SMITH: They kept it all top-secret so other schools wouldn't steal their idea and their site. It's one of only a couple dozen of its kind in all of New York state.

FREESTON: Not that we're competitive, but - (laughter).

(SOUNDBITE OF ARCHIVED RECORDING)

DIGRANDI: Drumroll, please.

(SOUNDBITE OF DRUMROLL)

SMITH: Last night, they finally announced it online to their seniors.

(SOUNDBITE OF ARCHIVED RECORDING)

DIGRANDI: There was Armstrong landing on the moon. Then there's this.

(SOUNDBITE OF SONG, "ALONE AT A DRIVE-IN MOVIE")

JOHN TRAVOLTA: (Singing) Stranded at the drive-in, branded...

SMITH: Senior Kayley Decina watched from home with her family.

(SOUNDBITE OF ARCHIVED RECORDING)

UNIDENTIFIED PERSON: Your graduation will be taking place at Four Brothers Drive-In Theater on Route 22.

KAYLEY DECINA: Oh, my God. That's awesome.

(CROSSTALK)

DECINA: I was going to say I think that is better.

EMMET HALTON: One literally for the history books.

SMITH: Another senior, Emmet Halton, agrees to actually put on a cap and gown to cap this crazy year is huge.

HALTON: Considering it's been a blur the past month or two, I think it's going to be really good that we do get that sense of closure.

SMITH: Decina has been craving it.

DECINA: I've been crying, like, every day about not having a graduation, so I think having this last hurrah is really going to help. And it means a ton.

SMITH: Kids are already planning to decorate their cars, preferably ones with a sunroof they can pop through to cheer and throw their caps. The valedictorian speech will blare from the drive-in's 56-foot-wide screen in high def. And while the 103 graduates may not get to walk, DiGrandi will from car to car, passing out diplomas from a proper social distance. He has recruited an old industrial arts teacher to build him a retractable arm to extend at least six feet.

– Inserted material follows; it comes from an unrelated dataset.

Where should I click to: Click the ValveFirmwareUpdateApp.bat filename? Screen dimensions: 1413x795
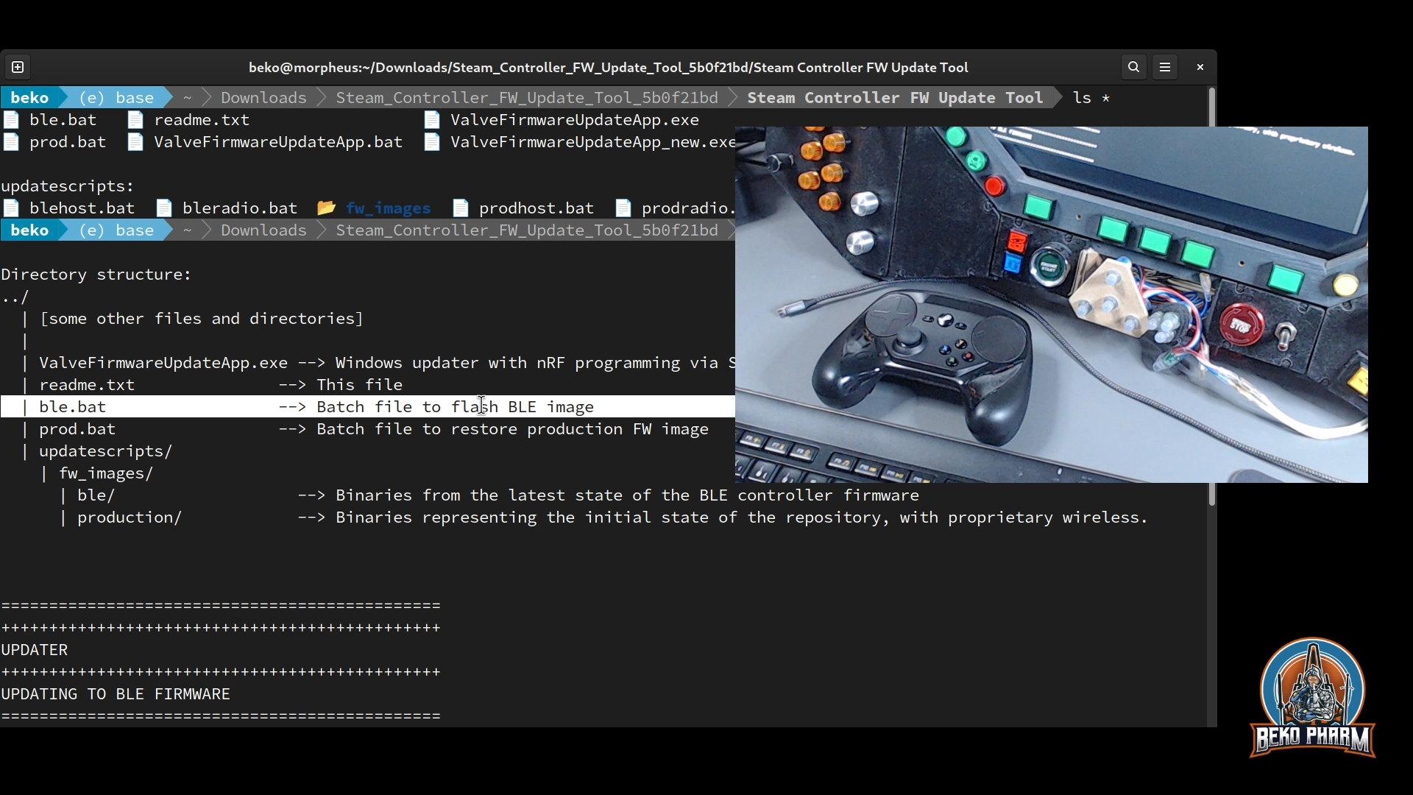(x=277, y=142)
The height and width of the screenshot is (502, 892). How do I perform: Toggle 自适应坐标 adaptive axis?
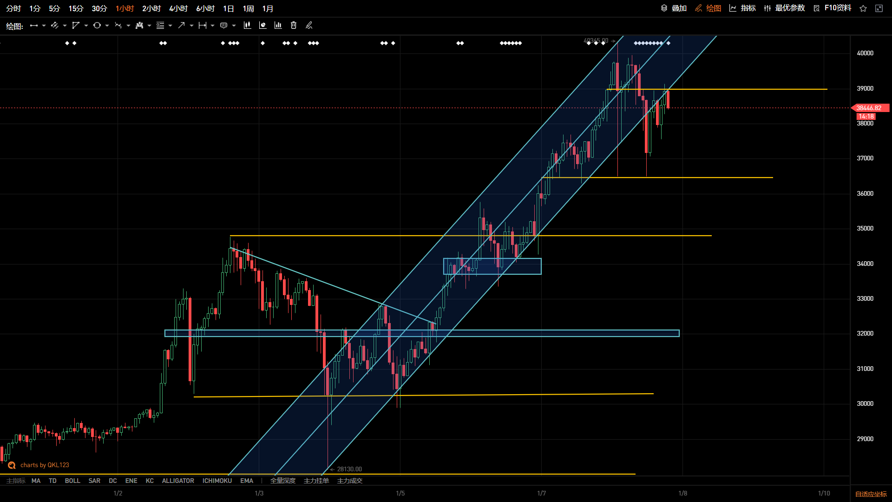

DIGRANDI: I was thinking one of those, like, alligator grippers that, like, my grandmother would have. And I would just dip into the car with the diploma. You know, they could take a picture. It'd be great.

SMITH: And after the ceremony, well, they're not going to let a trip to the drive-in go to waste.

DIGRANDI: So we're like, well, what movie would be appropriate for this? So of course, what did we come up with?

(SOUNDBITE OF FILM, "GROUNDHOG DAY")

UNIDENTIFIED ACTORS: (As characters) Groundhog Day.

DIGRANDI: Exactly. Why not? It kind of feels that way for these kids.

(SOUNDBITE OF FILM, "GROUNDHOG DAY")

BILL MURRAY: (As Phil Connors) I'm reliving the same day over and over.

SMITH: If all goes according to plan, at least graduation day will feel different, and North Salem may well be sending off their students with a more memorable message than any commencement address could possibly offer - that is, how to roll with life's curveballs.